The pit of his stomach pitched, as if he’d just mounted a bronc set to buck.
“I’m goin’ out there and see—”
“I’ll do it.”
A chair scraped against the floor. The door opened.
Rowdy, having crept to the corner of the house, watched as the man stepped out, standing in a stream of lantern light. His hair gleamed in it, straw-gold. He paused, lit a cheroot, Pappy-style. Shook the match out and cast it aside.
“It’s a fine night,” he said easily. “Believe I’ll take a little stroll.”
Oddly, nobody protested.

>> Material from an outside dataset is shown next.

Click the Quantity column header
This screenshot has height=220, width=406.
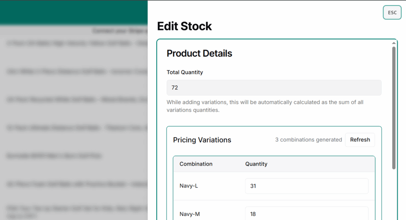[256, 164]
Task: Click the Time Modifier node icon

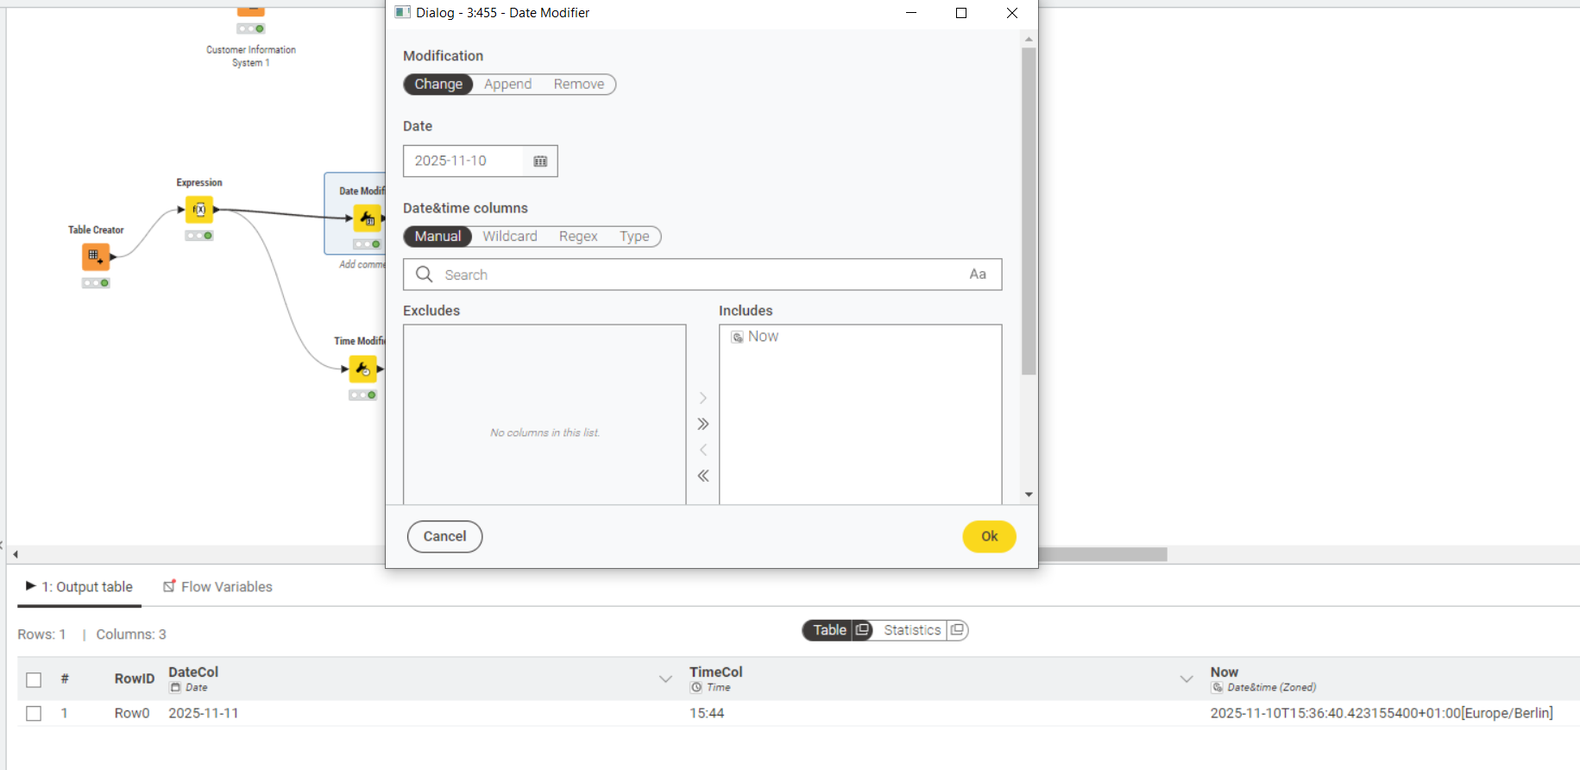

Thieves, in Rowdy’s experience, were easily distracted.
He waited.
His brother turned, looked in Rowdy’s direction.
The cloud passed, and moonlight poured down on both of them, as sure as if it had been dumped from some celestial bucket.
Levi.
His cheek dimpled as he smiled.
Rowdy didn’t smile back. He just inclined his head toward a copse of spindly cottonwoods, not far from the house.
Levi nodded, fell into step with Rowdy as he walked toward the trees.
When they were both safe in the thick shadows, Rowdy turned, grasped Levi by the lapels of his shirt and flung him hard against a tree trunk.
“You,” he growled.
Levi’s dimple flashed again. He made no move to retaliate, but simply put his hands between Rowdy’s and broke his hold. “It’s good to see you again, little brother,” he said. “But then, you’re not so little anymore, are you? Taller than me by a good three inches.”
“Did you shoot Seth Alden, Levi?” Rowdy demanded, in no frame of mind for brotherly reminiscences.
Levi looked affably regretful. There was a coldness in him Rowdy had never credited before, steely hard. “I had to, Rob,” he said mildly. “He defied my orders. Tried to take a woman off the train, after we robbed it. So I shot him.”
“Just like that? You shot him, like he was a rabid coyote? God damn it, Levi, he was Chessie’s brother.”
“He wasn’t the kid you remember,” Levi said reasonably. His gaze, ice-blue even in the shadowed moonlight, slid to Rowdy’s badge. “You ought to cover that thing up or something. I looked out the window twenty minutes ago, and saw a flash of silver. That must have been what it was.”
“You weren’t worried?”
Levi grinned. “I might have been, little brother, if I’d known it was you.”
“Spare me the bullshit,” Rowdy said, once he’d unclamped his jaw again. “I’m pretty sure that one of your men, Willie Moran, shot my—our—brother, Gideon. I don’t give a damn if the rest of you get a start, but I want Willie Moran.”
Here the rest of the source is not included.